**What the task asks**
Please repeat, exactly as written, the line containing "Screen dimensions: 572x366" and every line after it through the end of the records below, leaving out any pictures.
Segment Open
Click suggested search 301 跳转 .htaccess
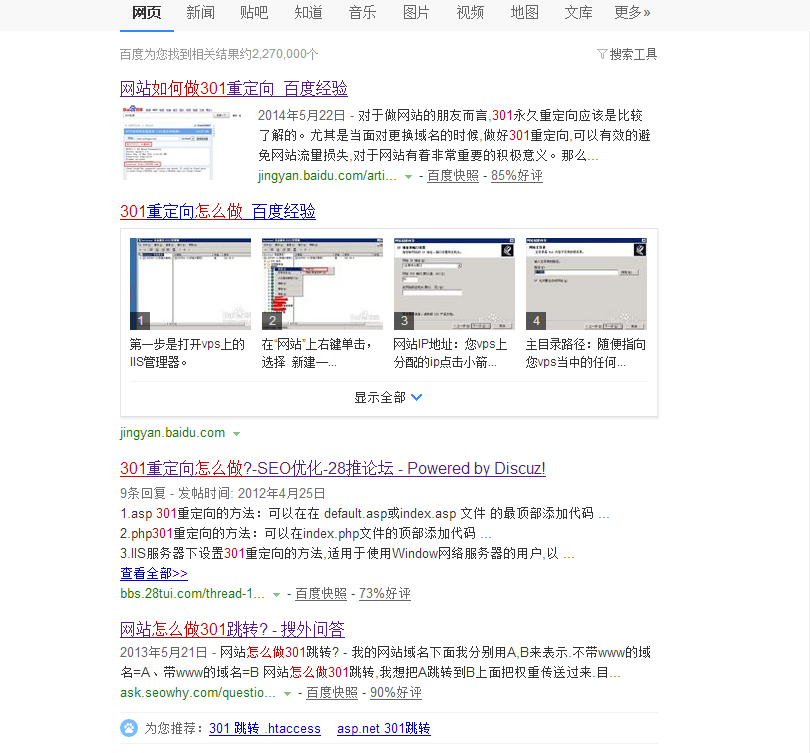This screenshot has height=753, width=810. point(265,729)
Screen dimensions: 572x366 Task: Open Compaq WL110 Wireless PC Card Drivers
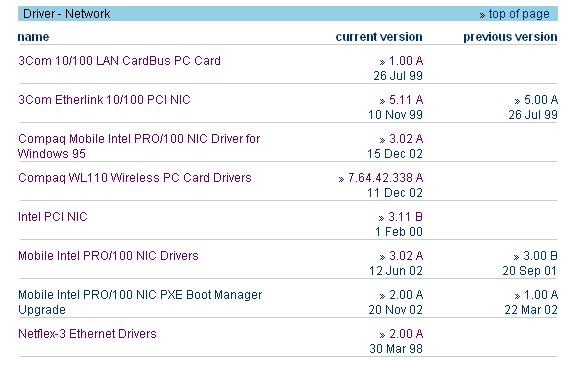click(135, 178)
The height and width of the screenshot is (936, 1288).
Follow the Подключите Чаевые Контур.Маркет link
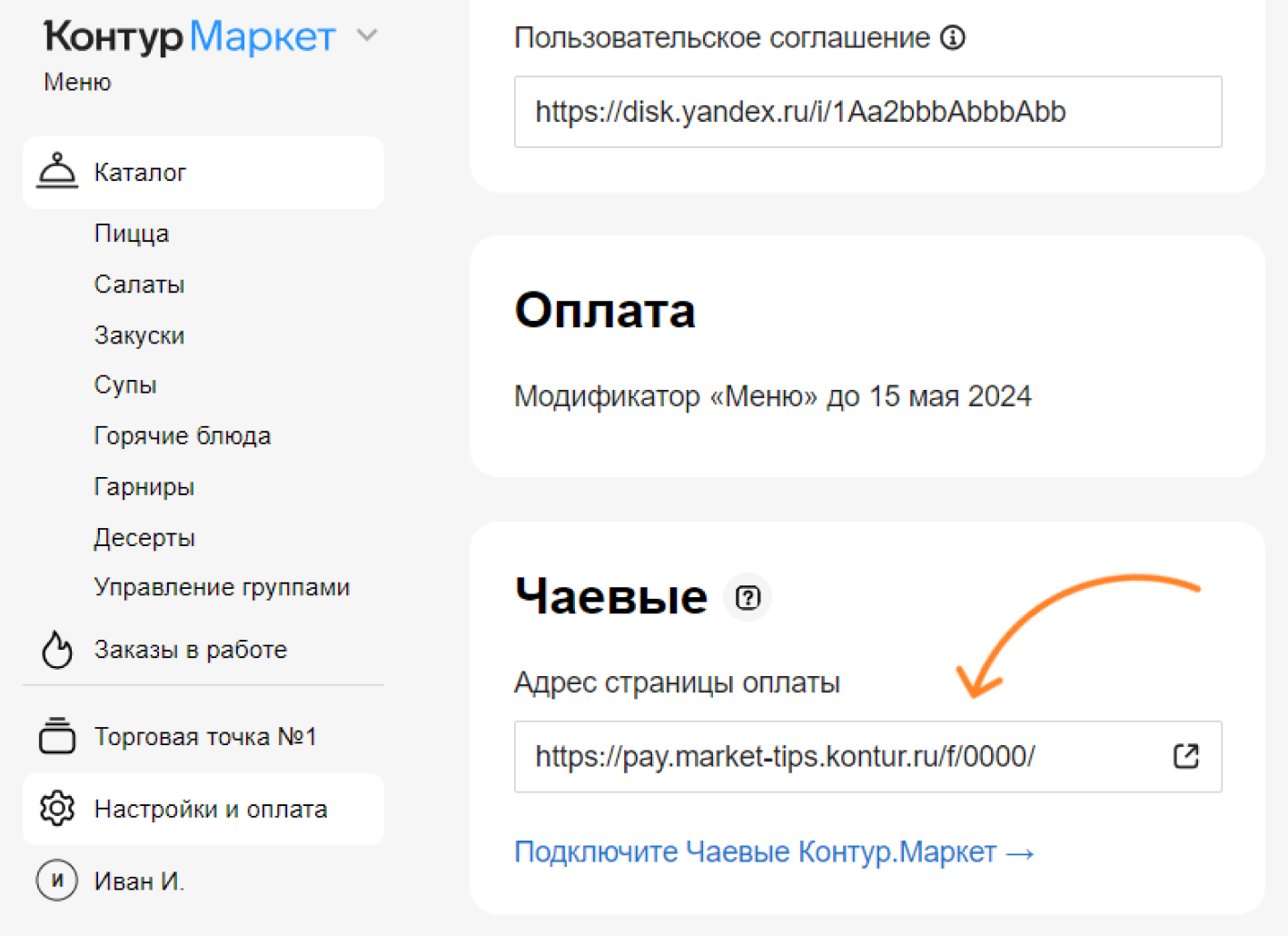774,852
Segment Closed
**Your solution**
Screen dimensions: 572x366 Task: Open Compaq WL110 Wireless PC Card Drivers
click(135, 178)
The height and width of the screenshot is (936, 1288).
Follow the Подключите Чаевые Контур.Маркет link
774,852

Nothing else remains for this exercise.